§ Exercise brief
Nothing but a number should be given: the count of lines in the data that include the string "Select".

== == ==

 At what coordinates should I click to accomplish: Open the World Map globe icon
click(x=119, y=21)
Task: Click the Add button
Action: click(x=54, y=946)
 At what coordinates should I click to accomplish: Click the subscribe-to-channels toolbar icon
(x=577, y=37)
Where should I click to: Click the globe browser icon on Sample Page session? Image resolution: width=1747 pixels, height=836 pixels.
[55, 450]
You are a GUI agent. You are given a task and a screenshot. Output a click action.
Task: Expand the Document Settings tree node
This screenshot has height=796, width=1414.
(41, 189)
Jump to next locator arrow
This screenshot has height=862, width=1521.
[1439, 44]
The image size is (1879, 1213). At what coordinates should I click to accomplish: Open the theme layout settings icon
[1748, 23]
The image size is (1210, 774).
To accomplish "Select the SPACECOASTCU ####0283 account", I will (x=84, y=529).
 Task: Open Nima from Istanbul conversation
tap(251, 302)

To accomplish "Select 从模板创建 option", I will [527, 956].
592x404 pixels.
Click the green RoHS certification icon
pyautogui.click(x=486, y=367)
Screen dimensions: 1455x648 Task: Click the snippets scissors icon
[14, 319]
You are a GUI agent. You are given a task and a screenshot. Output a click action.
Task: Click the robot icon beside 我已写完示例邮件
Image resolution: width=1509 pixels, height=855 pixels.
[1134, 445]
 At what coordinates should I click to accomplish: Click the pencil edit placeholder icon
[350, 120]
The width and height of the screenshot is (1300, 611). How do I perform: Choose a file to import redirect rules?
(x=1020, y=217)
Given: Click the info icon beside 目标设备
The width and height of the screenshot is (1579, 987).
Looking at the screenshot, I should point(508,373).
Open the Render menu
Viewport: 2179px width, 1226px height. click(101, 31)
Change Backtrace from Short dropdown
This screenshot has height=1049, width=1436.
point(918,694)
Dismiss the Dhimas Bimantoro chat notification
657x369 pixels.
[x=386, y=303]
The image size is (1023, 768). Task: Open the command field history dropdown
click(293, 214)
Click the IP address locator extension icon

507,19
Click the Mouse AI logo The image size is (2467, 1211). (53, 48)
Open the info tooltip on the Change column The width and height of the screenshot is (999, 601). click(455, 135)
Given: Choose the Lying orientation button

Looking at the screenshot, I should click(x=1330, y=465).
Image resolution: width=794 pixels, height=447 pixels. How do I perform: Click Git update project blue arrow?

== == ==

§ Reply
2